Functional characterization of a piscine retroviral promoter.

Abstract

Walleye dermal sarcoma virus (WDSV) is a retrovirus aetiologically associated with a multifocal skin tumour of walleye. Tumours synchronously develop on 27% of fish and regress seasonally; their severity is influenced by water temperature. To functionally characterize the LTR of WDSV, the LTR was fused to the luciferase reporter gene. WDSV LTR was found to be transcriptionally active in both fish and mammalian cells. WDSV LTR deletion mutants were constructed to identify specific regions that were functionally important in modulating viral gene expression and in temperature responsiveness. The 5' end 60 bp, which contain a putative ecdysone-response element also present in another fish retrovirus, positively modulated transcription from the WDSV LTR at 25 degrees C, but not at lower temperatures. A 13 bp region (nt -288 to -275) comprising a putative activator protein-1 element was necessary for maintaining WDSV LTR activity at all temperatures.

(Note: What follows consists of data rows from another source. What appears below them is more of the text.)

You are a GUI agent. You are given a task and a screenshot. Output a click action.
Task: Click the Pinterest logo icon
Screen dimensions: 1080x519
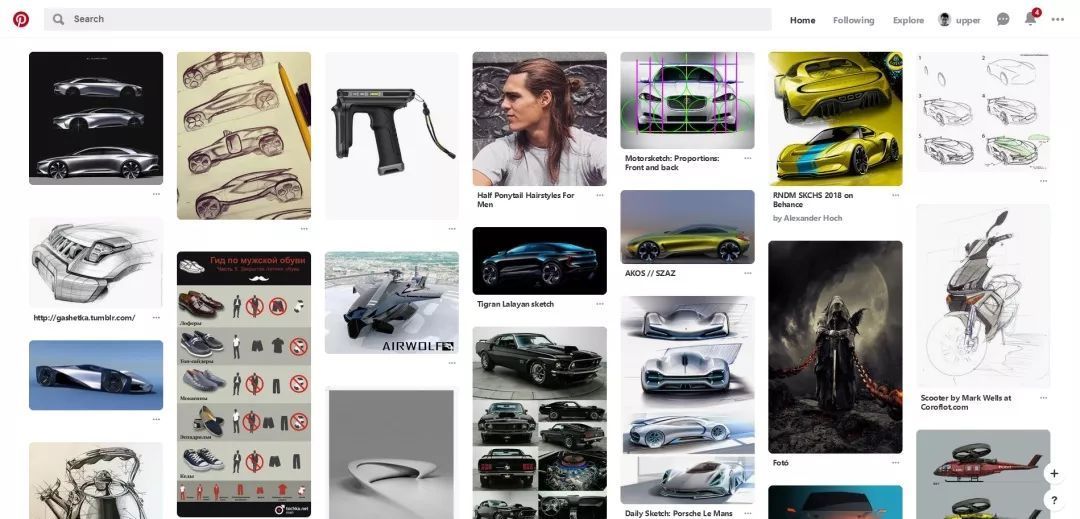coord(21,19)
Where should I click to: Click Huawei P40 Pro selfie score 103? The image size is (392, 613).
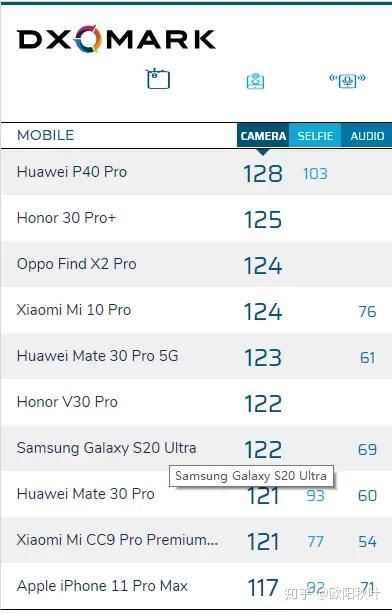click(x=315, y=174)
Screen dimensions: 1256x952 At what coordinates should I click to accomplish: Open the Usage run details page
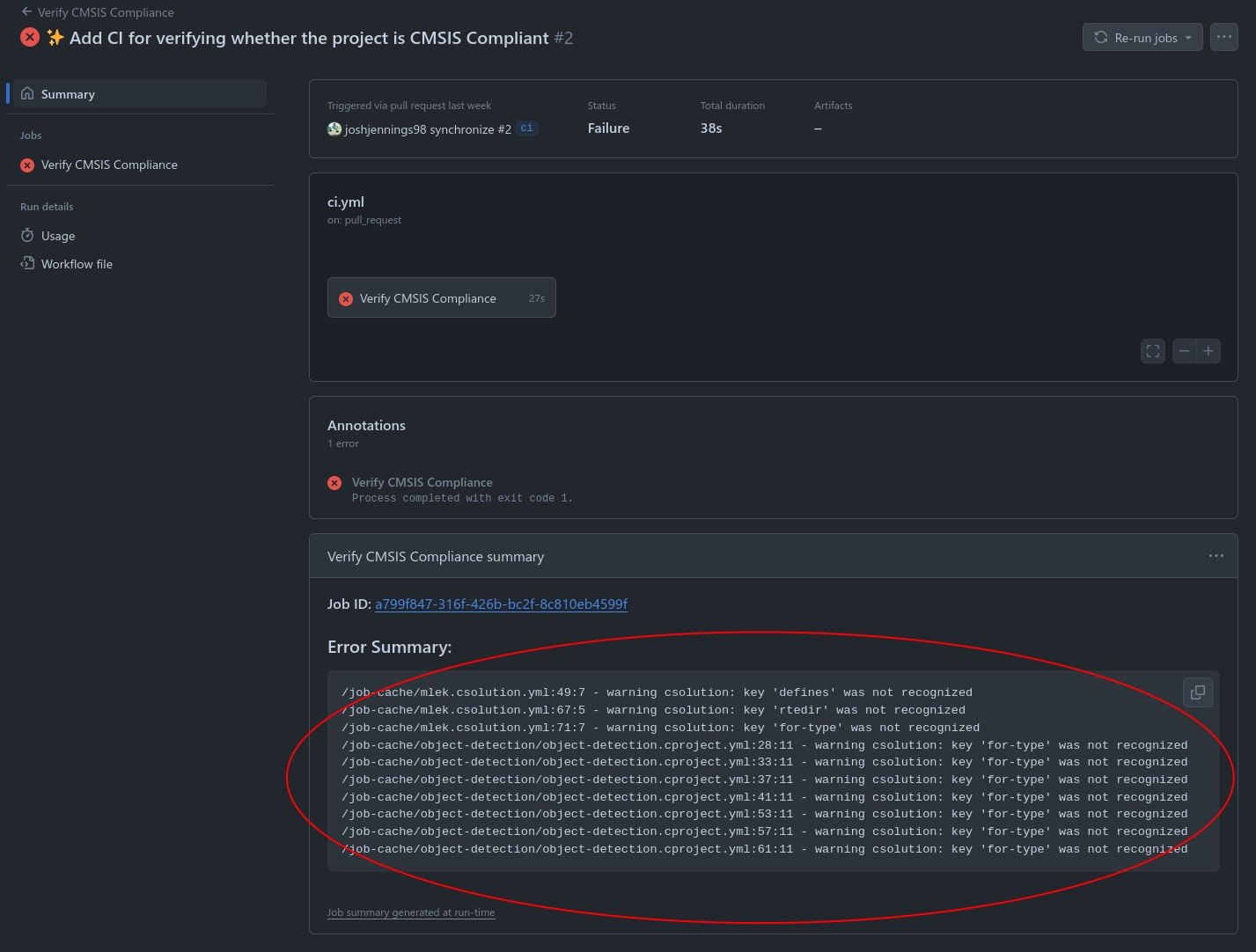tap(58, 236)
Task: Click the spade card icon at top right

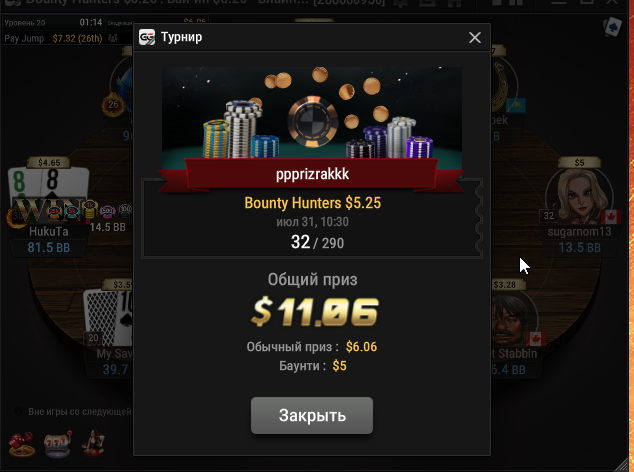Action: tap(612, 28)
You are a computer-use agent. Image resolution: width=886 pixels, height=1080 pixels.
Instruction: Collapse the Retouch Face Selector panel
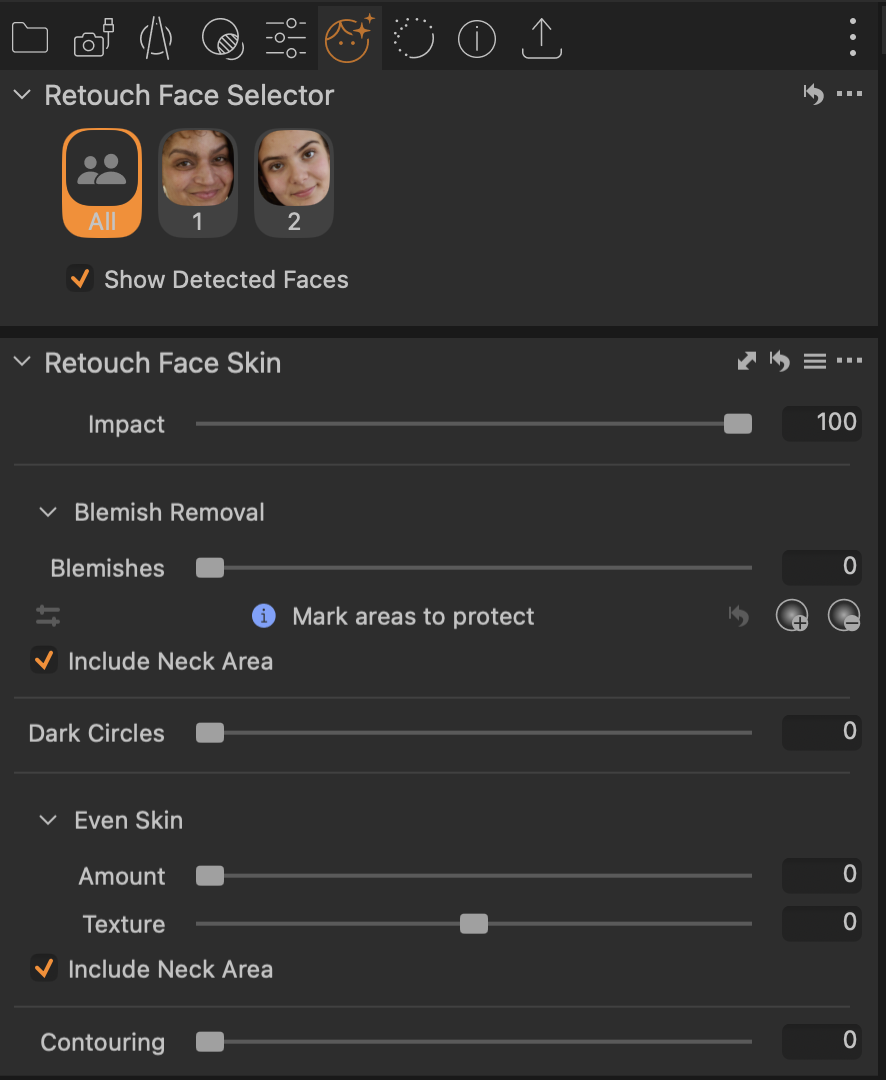(x=21, y=94)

In marked contrast to the short direct repeats found in mammalian retroviral LTRs, five 5 bp direct repeats (nt -336 and -272) were found to negatively regulate transcription from the WDSV LTR. A region spanning nt -440 to -218 stimulated the activity of a heterologous mammalian promoter in an orientation-dependent manner, modestly in fish cells (1.3- to 2-fold), but markedly (3.7- to 5.1-fold) in mammalian cells. Our results strongly suggest that the putative promoter elements present in the WDSV LTR function differentially in a temperature-specific manner and that complex interactions between these elements modulate WDSV LTR activity in response to temperature changes.